Lekarz - czy to młody, czy stary - nie jest niewolnikiem. Nie podpisywał kontraktu z ministrem, że będzie robił to, co mu polityk każe. Po ukończeniu studiów ma prawo decydować o swojej dalszej karierze zawodowej tak samo, jak mają prawo decydować informatycy, budowlańcy czy dziennikarze. Oczywiście decyzje wiążą się z konkretnymi plusami i minusami. Nic nie stoi przecież na przeszkodzie, aby ministerstwo stworzyło takie warunki pracy w powiatowych szpitalach, że młodzi lekarze będą się zabijali o miejsca właśnie tam.
Argument o opłaceniu kształcenia również jest kuriozalny.

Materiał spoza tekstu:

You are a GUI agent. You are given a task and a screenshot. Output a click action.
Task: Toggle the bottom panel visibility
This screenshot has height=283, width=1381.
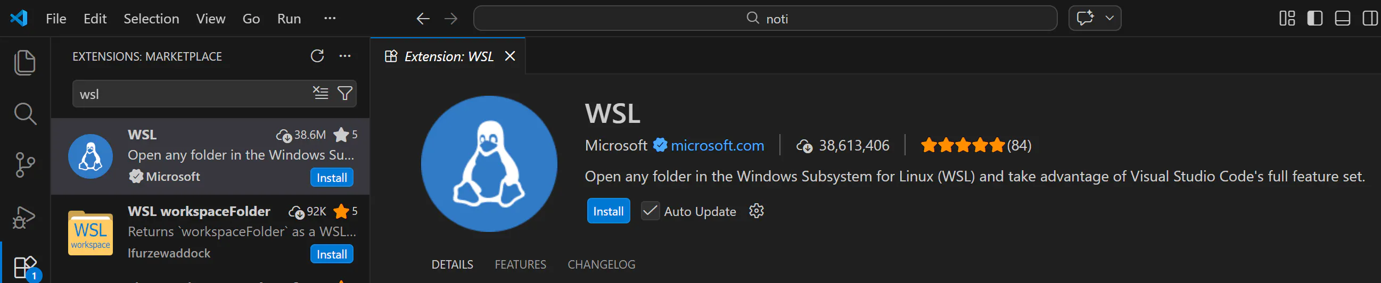[1342, 19]
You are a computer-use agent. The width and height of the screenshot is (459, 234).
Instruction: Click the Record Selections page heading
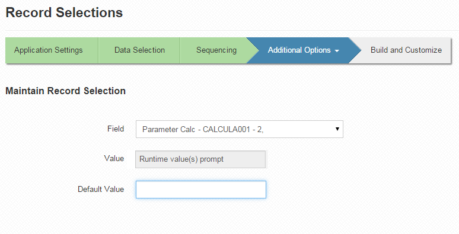(x=64, y=12)
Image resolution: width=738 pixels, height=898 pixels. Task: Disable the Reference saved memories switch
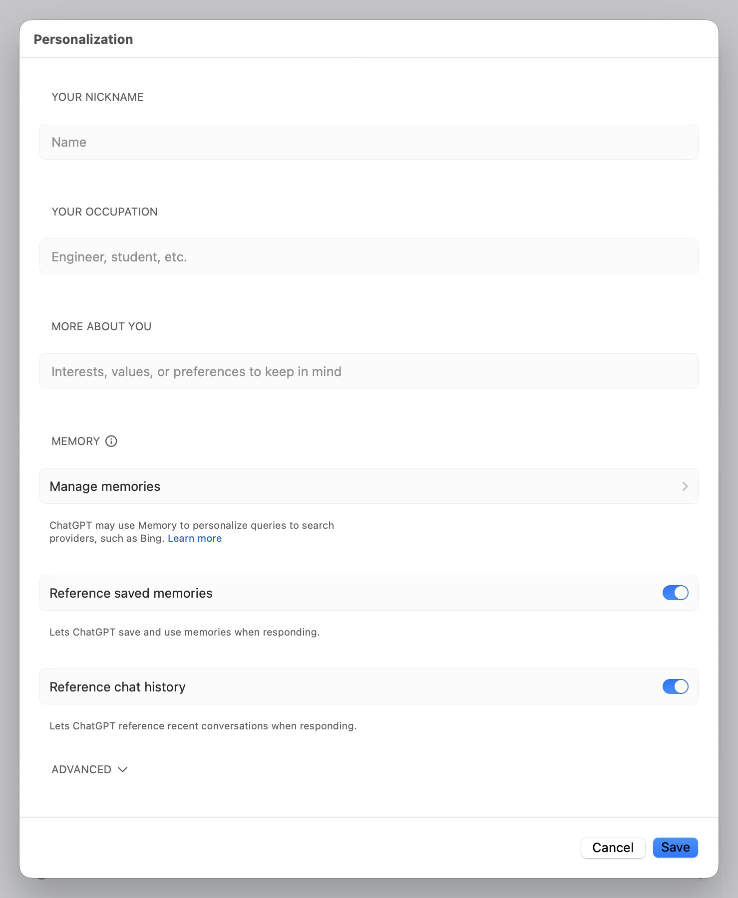tap(675, 593)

Za wykształcenie Adama Niedzielskiego, absolwenta Szkoły Głównej Handlowej w Warszawie, też wszyscy zapłaciliśmy. Nie oznacza to jednak, że możemy go wysłać do dowolnego starostwa powiatowego i zrobić z niego asystenta głównej księgowej.
Komu kredyt?
Spór pomiędzy rezydentami a ministrem powstał na kanwie nowego pomysłu resortu zdrowia: udzielania kredytów studenckich osobom chcącym studiować medycynę.
Młodzi lekarze zwracają uwagę na niekorzystne kryteria przydzielanego wsparcia. I mają rację. Minister zdrowia przekonuje, że część aplikujących na studia korzysta z nowej oferty rządu. I też ma rację.

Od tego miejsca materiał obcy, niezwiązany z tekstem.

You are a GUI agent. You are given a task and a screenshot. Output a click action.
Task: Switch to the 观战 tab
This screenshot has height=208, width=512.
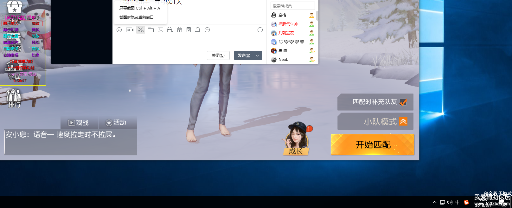click(x=79, y=123)
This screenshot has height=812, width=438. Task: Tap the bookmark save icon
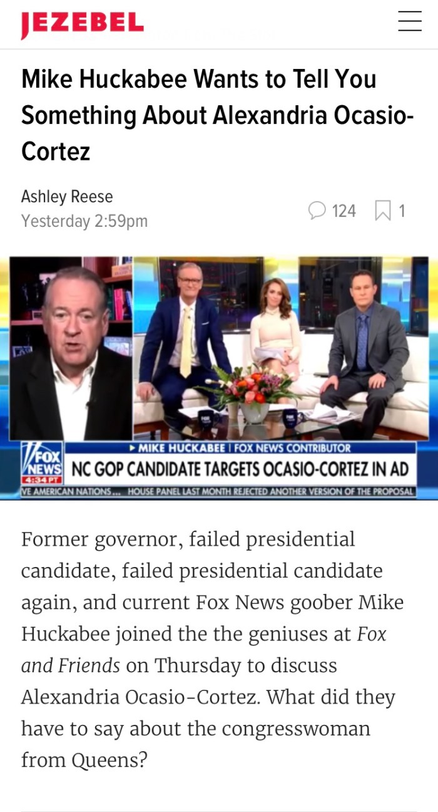382,211
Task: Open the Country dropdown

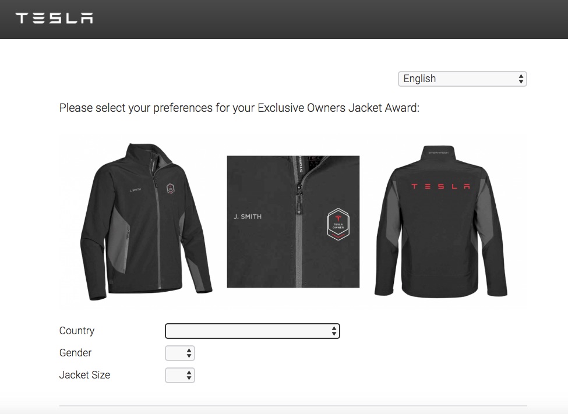Action: point(252,331)
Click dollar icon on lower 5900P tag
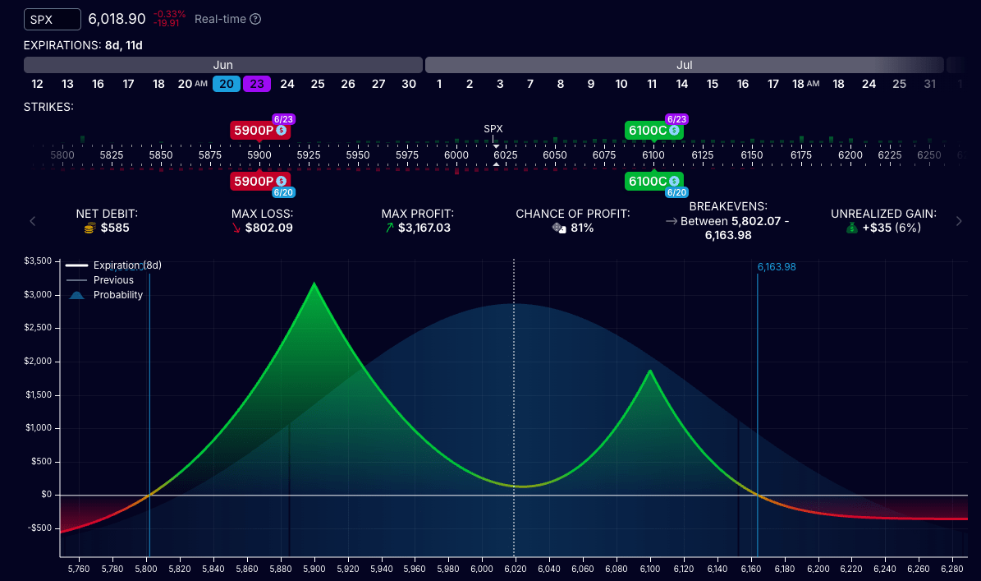The width and height of the screenshot is (981, 581). 281,181
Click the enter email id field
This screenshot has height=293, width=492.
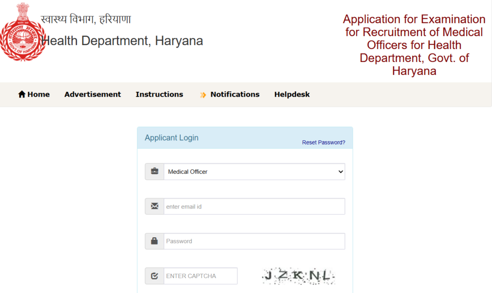coord(254,206)
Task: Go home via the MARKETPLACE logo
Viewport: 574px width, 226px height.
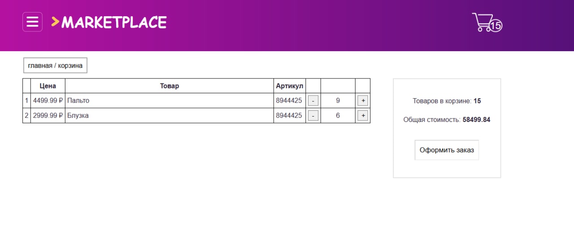Action: click(x=114, y=22)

Pisałem już publicznie, że nie widzę nic złego w stworzeniu szansy na zostanie lekarzem osobie, której na to nie stać. I niejedna taka osoba, nawet świadoma niekorzystnych warunków spłaty zobowiązania, mimo wszystko zdecyduje się wybrać studia medyczne na kredyt.
Ale też minister zdrowia nie jest od decydowania o tym, czy młodzi lekarze mogą wypowiadać się na temat tej inicjatywy, czy nie mogą.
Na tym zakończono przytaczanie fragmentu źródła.